En 1939, Friedrich Zawrel y su hermano Kurt aterrizaron en la „Institución para la Eutanasia Spiegelgrund“, en lo que hoy es el Otto Wagner Spital. Se llevaba allí a los niños que procedían de familias humildes o con padres alcohólicos, o con minusvalías. Eran la carne de cañón del régimen nazi. Allí, se topó con una escoria humana Heinrich Gross, que era el médico jefe de aquella cámara de tortura y experimentación. En Spiegelgrund se experimentaba con los niños nuevos medicamentos, los críos servían de cobaya para que aprendieran las enfermeras que estudiaban, se los sometía a humillaciones sin cuento. Zawrel consiguió escaparse varias veces, pero nunca se mantuvo fuera más allá de una semana y el hambre canina o los guardias le hacían volver.

Tras la guerra mundial, lo dicho, una carrera dedicada al delito de medio pelo, hasta que en 1975, durante el transcurso de una detención, como en una novela del XIX, el destino volvió a poner frente a frente a Fredrich Zawrel y a Heinchrich Gross, el cabronazo que le había torturado de niño. Era el encargado de estudiar su expediente para aplicarle medidas penitenciarias.

Gross había pasado la aduana de la posguerra sin mayores traumas, se había afiliado al SPÖ y se creía a salvo del pasado ¿Qué podía hacerle un pobre diablo como Fredrich Zawrel a un miembro respetable de la sociedad, como él? Era la misma suficiencia, la misma ausencia de remordimientos que la monja española que robaba los niños a sus madres durante el franquismo para vendérselos a familias ricas exhibió cuando la policía se presentó en su convento y la obligó a testificar.

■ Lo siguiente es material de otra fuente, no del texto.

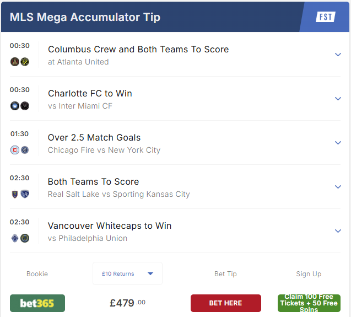Expand the Columbus Crew tip details
The image size is (351, 317).
coord(338,55)
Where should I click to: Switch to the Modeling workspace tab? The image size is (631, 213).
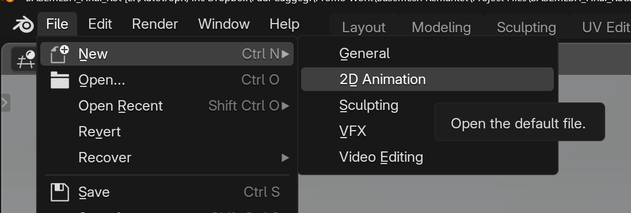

Zawrel sin embargo consiguió lo que parecía imposible, sobre todo para un ser que, en aquellos momentos, se movía en la marginalidad: contactó con un periodista del diario Kurier y le puso sobre la pista del pasado de Gross el cual terminó siendo juzgado por los horribles crímenes que había cometido durante el nacionalsocialismo. Sin embargo, mucho tiempo después: en los noventa. Alegó demencia y nunca llegó a ser procesado por sus crímenes.

Zawrel, entretanto, redimió sus penas y encontró una manera de vivir honrada pero humilde, precisamente en el Otto Wagner Spital, en donde había estado preso de niño y en donde se dedicaba a enseñarle a los jóvenes y a los turistas los sitios en donde miles de niños habían sido asesinados o torturados, para que quedase memoria de aquella atrocidad.

En marzo del año pasado, se iniciaron los trámites para cambiarle el nombre a la escuela a la que había asistido Fredrich Zawrel, en el distrito vienés de Landstrasse, y ponerle su nombre. El cambio encontró la feroz oposición del FPÖ, que no dudó en tratar de desprestigiar a Fawrel diciendo que una persona con su biografía no era la más indicada para que su nombre lo llevase una escuela. Si acaso, se dijo con sorna, „una institución de rehabilitación“.

El Ministro de Justicia austriaco, Sr. Brandstetter, argumentó que Zawrel había pagado sus deudas con la justicia en vida, y había sido una persona que había llevado una vida durísima cuya principal redención había sido la de no dejar que se olvidara aquellas experiencias por las que había tenido que pasar.

A partir de hoy, la escuela se llama Fredrich Zawrel. Y con mucha razón.